Basic three-tab shingles have slits in the front, so each piece looks like three small shingles. Architectural shingles are a more upscale choice. They are thicker, longer-lasting, and don’t have slits where debris can collect. They also create a more textured look, which many people prefer.

Benefits: Relatively inexpensive, and all roofers know how to install them. Good fire resistance. Some types are suitable for hail regions and available with wind warranties up to 130 mph. May contain zinc or copper to inhibit algae growth.

Drawbacks: Typically last only 20 years and need periodic cleaning to remove moss and debris.

Green factor: Some types have a reflective coating that can lower cooling costs. Though theoretically recyclable, most worn shingles end up in landfills.

Cost per square foot: $2-$4, installed

Average two-story, 2,300 square foot house, including removal of one layer of roofing: $7,000

Wood Shingles and Shakes

Traditional and beautiful, wood is no longer as popular because quality has declined, and because of rising concerns about fire. Shakes are thick and have a rough, split surface; shingles are thinner and sawn flat. Both types must be installed over spaced boards, not solid sheathing, so the roofing can dry.

Benefits: In dry climates, shakes and shingles perform well; some shakes have up to a 50-year warranty. Thicker shakes can be used where hail is severe.

Drawbacks: Not fire-resistant unless treated, so some building codes prohibit them. Thinner products can be damaged by hail. In wet climates, wood must be cleaned periodically to remove moss and lichen.

Green factor: Roof-quality shakes are cut from old-growth trees. Worn-out roofing can be recycled into mulch, provided it hasn’t been treated with pesticide.

Cost per square foot: $5-$12, installed

Average two-story, 2,300 square foot house, including removal of one layer of roofing: $17,200.

Metal Panels and Tiles

Once found mostly on commercial and farm buildings, metal roofing is now the fastest-growing residential roofing material. There are two basic kinds: standing-seam panels and tiles. Panels come in pieces around 16 inches wide and up to 20 feet long, so they reach without a seam from the ridge to the gutters. Metal tiles can mimic the look of wood shingles or shakes.

Benefits: Extremely long-lasting; some come with lifetime warranties. Good fire resistance, and some styles are strong enough to resist wind and heavy hail. Panels go up quickly and require little maintenance.

Drawbacks: Higher initial cost than composition shingles. Tile roofs have numerous grooves that trap leaves, so they need frequent cleaning.

Green factor: Styles with reflective coatings reduce cooling demand by 10% to 15% and can qualify for a federal energy efficiency tax credit of up to $500.

Cost per square foot: $3.50-$11, installed

Average two-story, 2,300 square foot house, including removal of one layer of roofing: $16,800.

Clay or Concrete Tiles

Red clay tiles are an essential feature of Spanish-style homes in much of the Southwest and Florida. In addition to traditional styles, clay and concrete tiles can mimic wooden shingles or shakes, while others look almost like slate.
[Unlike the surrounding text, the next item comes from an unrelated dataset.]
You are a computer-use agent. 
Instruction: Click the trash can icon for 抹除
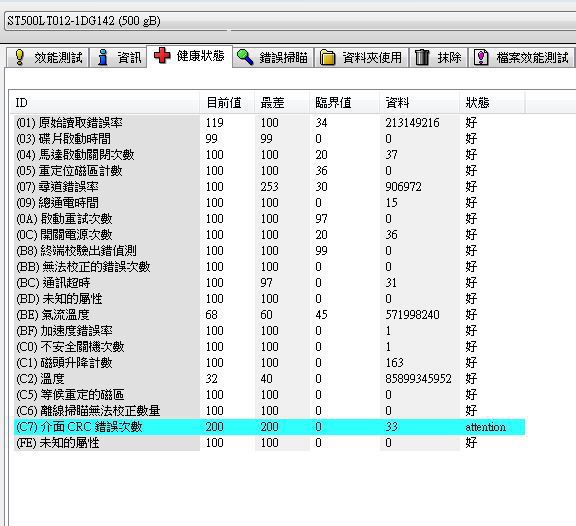[422, 57]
Benefits: Long-lasting; some manufacturers offer lifetime warranties. Well-suited to relatively dry climates, and will not burn.

Drawbacks: Heavy, so the roof structure must be able to support the weight. They can be damaged by hail. Concrete tiles are moss magnets in damp climates; use glazed tiles instead.

Green factor: Long-lasting clay and concrete tiles can be reused and eventually recycled into new building materials.

Cost per square foot: $5.50-$10.50, installed

Average two-story, 2,300 square foot house, including removal of one layer of roofing: $17,500

Slate

Quarried in the Northeast and Virginia, slate is much more common in the East than in the West. Because slates hang from nails and are not glued down, they are best suited for fairly steep roofs that shed water quickly.

Benefits: Slate can last for decades, doesn’t burn, and sheds snow and rain well.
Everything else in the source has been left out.